46.観測・観察する者、される者
悠真達一行は、ルナールによって居住区から離れたとある建物の一室に案内されていた。基本的に滑らかな石造りだが椅子などの家具類は木材のようだ。壁に並んだ棚の中にはギッチリと本……というか紙の束が敷き詰められていて、天上の一部がボンヤリと光っている。ルナールは一行に着席を促すと誰かを呼ぶために部屋から出ていった。
(なんつーか……会議室っぽいなあ……)
堅苦しい雰囲気が苦手な悠真が緊張して背筋を伸ばして椅子に座っていると、分厚いドアが勢いよくガタン!!と開き、そのまま壁にぶつかり跳ね返る。驚きつつ振り向くと、音を立てた正体が調子良く……というかむしろ調子の外れたような声を出した。

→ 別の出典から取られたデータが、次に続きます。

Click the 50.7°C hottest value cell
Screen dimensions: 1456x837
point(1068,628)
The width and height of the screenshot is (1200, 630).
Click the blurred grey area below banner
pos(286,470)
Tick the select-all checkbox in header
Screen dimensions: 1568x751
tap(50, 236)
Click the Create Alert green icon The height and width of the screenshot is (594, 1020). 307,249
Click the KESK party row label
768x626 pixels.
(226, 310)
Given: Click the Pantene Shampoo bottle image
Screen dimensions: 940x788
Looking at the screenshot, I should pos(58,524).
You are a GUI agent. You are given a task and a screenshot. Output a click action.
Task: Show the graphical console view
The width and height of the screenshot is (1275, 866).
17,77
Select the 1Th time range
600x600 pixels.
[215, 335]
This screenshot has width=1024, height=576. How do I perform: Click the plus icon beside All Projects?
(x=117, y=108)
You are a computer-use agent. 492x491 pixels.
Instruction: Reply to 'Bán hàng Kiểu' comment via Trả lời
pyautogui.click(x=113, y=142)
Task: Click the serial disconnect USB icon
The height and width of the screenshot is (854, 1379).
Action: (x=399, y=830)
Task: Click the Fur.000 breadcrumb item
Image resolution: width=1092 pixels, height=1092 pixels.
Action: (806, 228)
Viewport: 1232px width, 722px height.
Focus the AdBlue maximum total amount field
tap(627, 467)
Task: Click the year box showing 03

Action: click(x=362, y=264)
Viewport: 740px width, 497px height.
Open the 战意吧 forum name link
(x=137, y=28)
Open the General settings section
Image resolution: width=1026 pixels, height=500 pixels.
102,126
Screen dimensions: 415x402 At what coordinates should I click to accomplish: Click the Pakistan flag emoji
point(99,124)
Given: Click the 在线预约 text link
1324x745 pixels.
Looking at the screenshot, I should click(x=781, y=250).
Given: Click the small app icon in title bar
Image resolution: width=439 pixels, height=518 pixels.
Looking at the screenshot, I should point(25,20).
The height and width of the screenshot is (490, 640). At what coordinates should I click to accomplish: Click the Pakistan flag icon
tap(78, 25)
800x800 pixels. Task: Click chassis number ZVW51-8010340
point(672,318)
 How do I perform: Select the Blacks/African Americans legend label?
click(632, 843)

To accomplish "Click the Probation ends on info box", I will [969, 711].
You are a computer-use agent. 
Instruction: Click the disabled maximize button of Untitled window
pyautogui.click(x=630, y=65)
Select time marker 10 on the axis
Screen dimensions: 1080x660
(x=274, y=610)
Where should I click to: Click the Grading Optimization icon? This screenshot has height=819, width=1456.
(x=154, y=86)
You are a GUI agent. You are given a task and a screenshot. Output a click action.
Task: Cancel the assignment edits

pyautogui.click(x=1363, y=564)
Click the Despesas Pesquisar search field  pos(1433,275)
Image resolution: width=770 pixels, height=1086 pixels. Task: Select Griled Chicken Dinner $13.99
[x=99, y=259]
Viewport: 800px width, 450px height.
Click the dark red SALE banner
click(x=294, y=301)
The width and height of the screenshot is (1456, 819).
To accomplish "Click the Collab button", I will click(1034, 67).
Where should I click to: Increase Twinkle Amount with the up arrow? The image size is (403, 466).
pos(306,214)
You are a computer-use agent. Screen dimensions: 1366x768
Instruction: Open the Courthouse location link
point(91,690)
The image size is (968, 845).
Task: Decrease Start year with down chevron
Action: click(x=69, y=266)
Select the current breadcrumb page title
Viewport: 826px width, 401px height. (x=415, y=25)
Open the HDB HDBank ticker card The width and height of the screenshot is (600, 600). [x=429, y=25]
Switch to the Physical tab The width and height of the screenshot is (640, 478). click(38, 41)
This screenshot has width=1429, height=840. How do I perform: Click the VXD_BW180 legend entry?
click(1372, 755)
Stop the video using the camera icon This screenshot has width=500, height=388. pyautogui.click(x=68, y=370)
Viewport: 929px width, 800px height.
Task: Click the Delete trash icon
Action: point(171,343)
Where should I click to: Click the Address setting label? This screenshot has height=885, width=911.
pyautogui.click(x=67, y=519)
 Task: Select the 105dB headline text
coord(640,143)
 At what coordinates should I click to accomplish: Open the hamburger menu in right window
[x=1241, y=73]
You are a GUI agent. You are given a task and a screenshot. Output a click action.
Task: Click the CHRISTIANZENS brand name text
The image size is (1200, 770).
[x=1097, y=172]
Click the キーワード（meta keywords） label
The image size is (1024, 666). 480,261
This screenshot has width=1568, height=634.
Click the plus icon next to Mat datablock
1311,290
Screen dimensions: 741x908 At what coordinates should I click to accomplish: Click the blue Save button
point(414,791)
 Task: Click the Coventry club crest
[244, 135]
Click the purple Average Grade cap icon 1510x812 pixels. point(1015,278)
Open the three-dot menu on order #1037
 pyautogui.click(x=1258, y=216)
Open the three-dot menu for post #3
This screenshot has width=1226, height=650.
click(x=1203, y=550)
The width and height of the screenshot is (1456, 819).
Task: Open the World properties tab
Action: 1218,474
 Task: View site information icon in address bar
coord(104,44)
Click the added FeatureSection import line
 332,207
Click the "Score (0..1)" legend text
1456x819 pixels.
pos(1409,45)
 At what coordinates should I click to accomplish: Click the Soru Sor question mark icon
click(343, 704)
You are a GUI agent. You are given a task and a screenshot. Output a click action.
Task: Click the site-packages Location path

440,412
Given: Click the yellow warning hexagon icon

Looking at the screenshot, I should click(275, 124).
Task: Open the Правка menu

「いやー!!どもどもー!はじめましてー!ぼくは今回ユーマ解析班の主任になったエル・カイアです!コッチは助手のA!!」
「ッス……」
茶髪と青髪の二人組が目に入る、パッと見のシルエットだけでも既にデコボコだ。
茶髪の方は背が低く撫で肩で、目が悪いのだろう瓶底眼鏡をかけていて、ずり落ちる度に人差し指で押し上げている。元気一杯の子どものようだが性別も年齢も見た目からは分からない。対する青髪の方は長い前髪が目元を隠しており表情が見えない、口はへの字に曲がっているが決して不機嫌では無いようだ。肉付きは悪く全体的に細身である、その代わり背が高い。その青髪のへの字口が開いた。
「博士、やっぱり引かれてるッスよ」
「えぇー?なんでー?元気にご挨拶したのにー?」
「時と場合によりけりッスね、初対面でやることじゃ無いッス」
「助手Aは元気が無さすぎるよー?」
「ウチはコレで元気一杯なんで、大丈夫ッス」
二人でガヤガヤとやり取りをしながら悠真の対面の席に付く、後ろから入ってきたルナールは珍しく目元に疲れが出ているようだ。
「……後は引き継ぎますので、自分は失礼します」
「なぁーんでー?折角会ったんだから一緒にお話しようよ!!」
「博士、ストップ。そういうところが迷惑ッス」
「酷くない!?」
「事実を突き付けてるだけッスね」
いつもより多少肩を落としているようなルナールが出ていくのを見送り、悠真が隣のレオンに囁く。
「……なんだかキャラが濃いな?」
「えぇ……なにせ各国が協力して運営している研究施設ですから……ある意味上澄みが集められているのでしょう」
「偏ってるってわけか?」
「恐らく……ですが、研究対象として呼ばれたユーマさんも人の事は言えないのでは?」
まだ騒がしい二人のやり取りを横目に見て悠真は呟いた。